April 16, 2020 3 min read 0 Comments

A creature with five faces belches flame from the top of a skyscraper. A young girl finds out she’s descended from an Egyptian goddess that fought demons. A superhero does battle against someone making counterfeit merchandise of them! The spectacular world of Toei’s tokusatsu TV shows have only existed on the periphery of mainstream US access  for decades. While Hawaii saw broadcasts of Kikaider and Inazuman and many of these shows aired in South America and Europe, they've gone unseen in their original form in the US. Now Toei has launched a YouTube channel where the original versions of these shows, and many many more that have only ever reached the US in tape trading fan circles, are now readily, and officially, available with English subtitles.
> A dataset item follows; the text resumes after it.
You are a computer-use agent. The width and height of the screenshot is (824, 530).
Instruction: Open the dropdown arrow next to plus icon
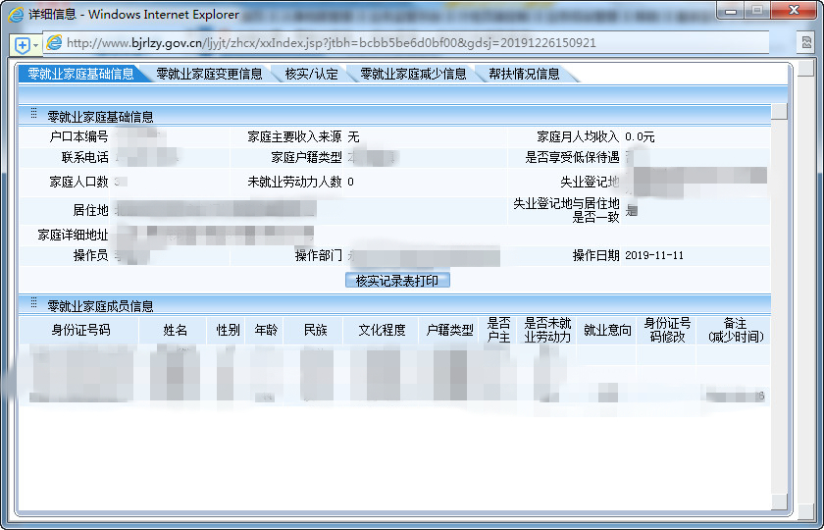pyautogui.click(x=36, y=44)
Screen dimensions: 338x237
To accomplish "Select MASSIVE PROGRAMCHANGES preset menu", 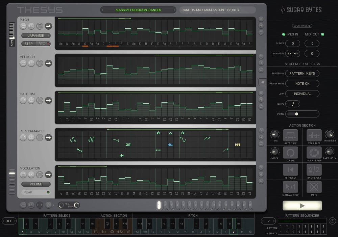I will pyautogui.click(x=138, y=10).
Toei Tokusatsu World Official got off to a slightly rocky start, when Toei’s own system to check for unofficial uploads of their shows onto YouTube got their own website flagged and taken down for a few hours, but it is now up and running with over 100 individual episodes of shows. However for the most part it’s just the first two episodes of a wide plethora of shows rather than a complete run of any single one.

Many of the shows on here are the brainchild of Shotaro Ishinomori. One of the most prolific manga authors (possibly the most prolific), Ishinomori’s creations are in a realm of the impossible and fantastic and include Cyborg 009, Kikaider, and Kamen Rider. Inazuman, one of his original creations for Toei, sounds a little like X-Men on paper. A young man discovers that he’s a mutant, born with strange powers. A group of young people recruit him to do battle against a shadowy group of evil mutants with stranger powers. But once you see Inazuman in all its glory, you bear witness to one of the most frantic works of super-heroics on TV.


While much of Kamen Rider aka Masked Rider is missing from the service (though the original first series finally has a release in english on the service Tubi TV and Shout Factory TV) the divisive Masked Rider Shin joins the Toei Tokusatsu line up. Created as part of Kamen Rider’s 20th anniversary, Masked Rider Shin doesn’t wear a mask or ride a motorcycle, and is instead a Cronenberg-esque monstrosity. Worth looking up if you're a fan of the series Guyver. If you look through old issues of Hobby Japan you can find garage kits of this version sculpted by the late Yasushi Nirasawa.

Janperson is about a robotic crime fighter that faces off against an army of cyborgs. Not too outlandish of a premise, but the enemy cyborgs ripping their arms and eyes open to expose weaponry dips the show into almost Shinya Tsukamoto cyberpunk territory.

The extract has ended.